Another training approach, called Physics-aware BP training (PAT), is a hybrid of in situ (meaning not simulated) and in silico methods. In PAT, the physical system handles the forward pass, while the backward pass is performed by differentiating a digital model that is an approximation of the physical system. This means the info for the forward pass will still be precise while maintaining the versatility of performing the backward pass on a computer. You still need an accurate digital twin to effectively model the backward pass, and the larger and more complicated the PNN is, the harder it is to make an accurate model of it.

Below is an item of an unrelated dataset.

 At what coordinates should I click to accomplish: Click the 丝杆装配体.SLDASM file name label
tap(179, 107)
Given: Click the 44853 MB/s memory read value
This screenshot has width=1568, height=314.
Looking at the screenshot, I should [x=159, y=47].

Both of the methods described above are, in a sense, cheating, since they aim to train PNNs using conventional digital NN techniques. But there’s good reason for this, since BP has been shown to be much more effective than other techniques for training digital NNs. But, as we’ve seen with in silico training and PAT, it can be hard to accurately back propagate error signals through a PNN. Are there any other ways? Here are two:
Feedback alignment (FA) is an alternative to BP whereby some of the terms in the weight-update algorithm of BP are replaced by random terms. This essentially transforms the update rule into a random walk in weight space. This means that, unlike BP, we don’t need to know exactly what the weights were in the forward pass to know how to update them.
Physical local learning uses a concept called local learning to train the weights in each block or layer independently (i.e., without any BP). There are lots of different ways that local learning could be achieved, but they typically all try to define some objective function using the layer’s activations, one that indicates whether the activations are doing something useful, like compression or providing useful information for the next layer/block. Geoffery Hinton’s forward-forward technique is one example of local learning, and one study has already used it to train an optical NN with a contrastive-based approach.

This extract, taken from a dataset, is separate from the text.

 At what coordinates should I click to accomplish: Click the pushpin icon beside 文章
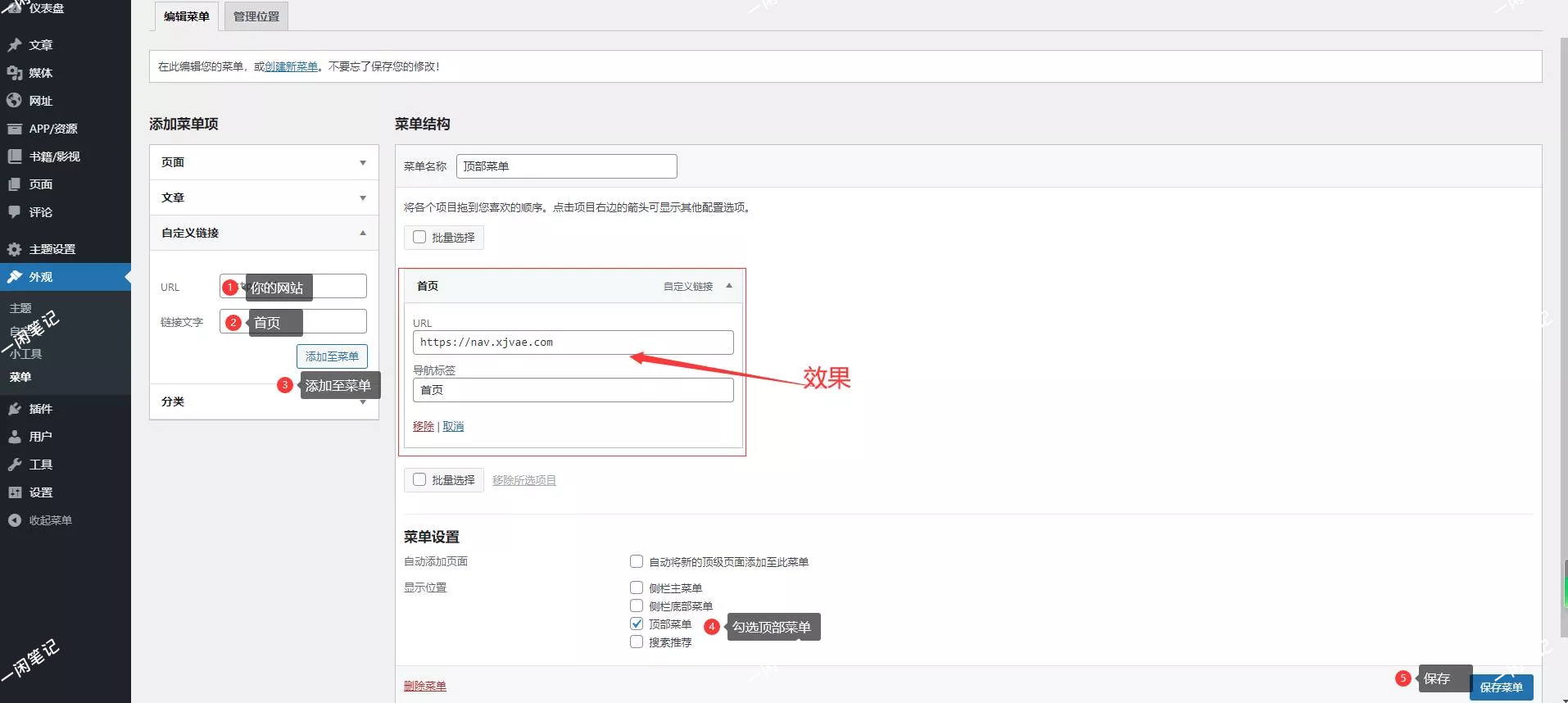click(x=14, y=45)
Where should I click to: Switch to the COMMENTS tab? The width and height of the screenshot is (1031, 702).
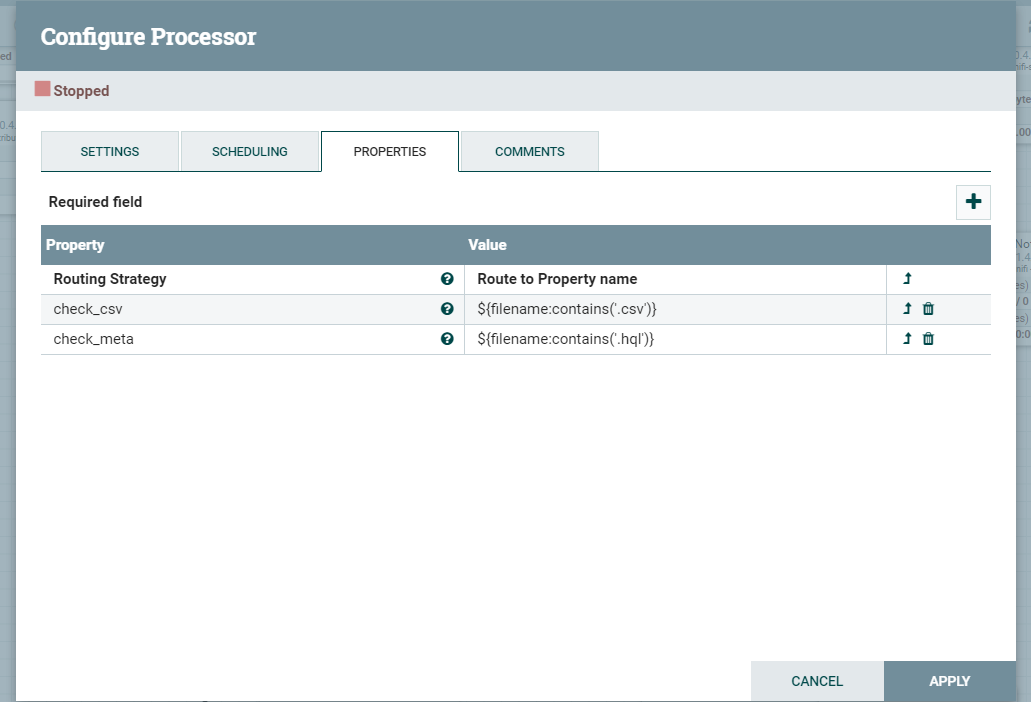528,151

These methods aren’t quite as effective as BP, though, so other studies try to reproduce BP without the need for a physical twin; they essentially encode the BP algorithm directly into the physical system. For this to work, the system needs to utilize some physical process that’s a linear reciprocal function, i.e., a system that behaves like y = 1 / x (I’ve omitted the coefficients for simplicity). Two examples are waves propagating through a linear medium in a photonic system, or a peculiar electrical device called a memristor crossbar array. There are also other techniques for in situ training, such as a one called continual learning that updates the model’s parameters as it’s used.
At the end of their review, the authors arrived at three qualities that would be great for a PNN to have, although nothing meets all three (yet):
They don’t depend on the model used.
They give a speed or efficiency advantage over regular NNs.
They are more resilient to noise.
But a PNN doesn’t need to have all three of these qualities to be useful. It just means a bit more effort might need to go into developing them, since we can’t yet say for certain things like, “Oh, this particular learning algorithm works best for this kind of PNN or this kind of application.” Given the current pace of AI developments, the possibility of realizing all three at once could be on the horizon, which could open the doors to an entirely new domain of AI.